Her gece uykumu emanet ettiğim ayyaş vakitler.Gözlerim kapansalar uyuyamazlar,açık kalsalar bakışlarımdan delinir tavan…Kendimi alamıyorum kendimin çelişkisinden…

Üzerime yürüyor sanki her şey,yerle gök arasında sıkışıp kalıyorum.Bütün şehirler ve şiirler susuyor sonra.Çocuklar geçiyor bölük pörçük uykularımdan,bütün sevdiklerimi ve sevmekten kendimi men ettiklerimi,bir defter üzerine çizip de karalamak yahut defteri yakmak, ya da denize fırlatmak istiyorum.Nasılsa bunca kalabalığa rağmen yalnızım,demekki yoklar!Allah’ım gerçek mi bu!?Bu çıldırtan düşünce,kalbin cinnet anına mı has acep?

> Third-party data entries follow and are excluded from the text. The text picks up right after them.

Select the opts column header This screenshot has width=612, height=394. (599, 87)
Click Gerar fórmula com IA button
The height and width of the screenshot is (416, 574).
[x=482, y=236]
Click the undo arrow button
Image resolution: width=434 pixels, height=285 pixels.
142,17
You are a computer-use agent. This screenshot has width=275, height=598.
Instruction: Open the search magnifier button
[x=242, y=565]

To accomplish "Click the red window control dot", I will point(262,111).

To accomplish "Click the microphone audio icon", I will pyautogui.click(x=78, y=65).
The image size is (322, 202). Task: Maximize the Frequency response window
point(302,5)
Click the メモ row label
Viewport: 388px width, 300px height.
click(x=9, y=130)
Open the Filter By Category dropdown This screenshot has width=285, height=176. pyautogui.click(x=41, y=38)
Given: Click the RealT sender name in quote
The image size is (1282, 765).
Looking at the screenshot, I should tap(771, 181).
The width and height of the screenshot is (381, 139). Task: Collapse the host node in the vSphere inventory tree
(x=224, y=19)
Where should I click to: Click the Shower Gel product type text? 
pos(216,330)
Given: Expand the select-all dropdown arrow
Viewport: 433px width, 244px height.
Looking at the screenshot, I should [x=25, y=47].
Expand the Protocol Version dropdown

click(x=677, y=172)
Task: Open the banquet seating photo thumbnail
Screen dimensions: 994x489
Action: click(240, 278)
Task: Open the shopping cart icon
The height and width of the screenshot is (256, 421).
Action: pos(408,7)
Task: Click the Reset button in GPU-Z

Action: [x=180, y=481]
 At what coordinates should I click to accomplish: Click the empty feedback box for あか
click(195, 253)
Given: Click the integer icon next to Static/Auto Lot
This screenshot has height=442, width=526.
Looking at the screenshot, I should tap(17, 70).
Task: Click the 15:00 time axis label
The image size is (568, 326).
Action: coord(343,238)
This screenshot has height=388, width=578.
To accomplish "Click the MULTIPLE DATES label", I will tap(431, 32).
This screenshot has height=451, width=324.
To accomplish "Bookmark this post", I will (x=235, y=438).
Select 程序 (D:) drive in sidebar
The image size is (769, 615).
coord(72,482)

Üşüyorum…Sorularım kar tanelerine tutunmuş, beynimi kurşunlarcasına yağıyorlar geceme!Hatta bu üşümek de değil,donuyorum kalemin yazmaktan korkan renginde,buz kesiliyor bedenim!Bütün şiirlerim yanarken ben üşüyorum!Yenmem gerek kendimi…Düşmemeliyim derdimin siyahına,küçücük küçücük dertler,birleşmişler de beni yıkacaklarmış!İnanmam!Biz neler atlattık kalbim seninle!Ne gözyaşlarını uğurladık.Güçlüyüm ben!Her şeyden öte ve her şeyden ziyade,elimi uzattığım bir Rab var.Er yada geç O’na yönelişime ses verecek.Göz yaşımı dindirecek bir sevinç…Evet O’nunla konuşmalıyım,anlatmalıyım O’na içimi acıtan her şeyi ve nedenini bulamadığım, bir türlü akıtamadığım ne kadar gözyaşı varsa,anlatmalıyım…



Kalem hoşça kal…Ben sana derdimi yazdım!Lakin dinmedi içim!Adını koyamadığım sızı dinmedi!Sessizliğim hala bende.Ve çığlığım en derinimde…Hoş gör beni…Ayazım ben işte böyle,ellerim ceplerimde ve yüzümü ıslatan yağmur,aklımda sormaktan korktuğum sorularım,içimde dinmeyen fırtınam ve dilimde mayhoş bir şarkı…Biraz deliyim ben…Ve en ayazı,hala çocuğum…



Hoş gör beni ne olur…Aklım kalbimde ve kalbim yersiz yurtsuz…Hoş gör!Bozma çıldırtan sükunetimi…Sabrıma sabredemeyen sabrımı,koy heybene,çekil,git…

ALINTI
 
“Bir gidişi yaz” dediler, “yazarım” dedim… gitmeleri öğrenmiştim.

Susardı, susardım, susardık, suskularca…..

Bilinir bilinmez bir şarkının içinde kaybolurduk.
Biz en çok susmayı sevdik, sevmeyi sevemediğimiz kadar.
Koptuk ve dağıldık her şeye.
Giderken durduramadık birbirimizi.
Durdurmaya elin, elim, ellerimiz yetmedi.
Eğitemedim çocuk kalmış korkularını, yanılgılarını törpüleyemedim. Sana gerçekleri gösteremediğim gibi.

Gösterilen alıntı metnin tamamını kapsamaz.